#### [DO THIS]
Print every one of the items below unchanged, line for line.
[start]
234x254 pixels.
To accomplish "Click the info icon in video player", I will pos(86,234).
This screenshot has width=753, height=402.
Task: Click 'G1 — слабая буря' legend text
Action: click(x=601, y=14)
[end]
#### [FULL ANSWER]
234x254 pixels.
To accomplish "Click the info icon in video player", I will pos(86,234).
This screenshot has width=753, height=402.
Task: Click 'G1 — слабая буря' legend text
Action: click(x=601, y=14)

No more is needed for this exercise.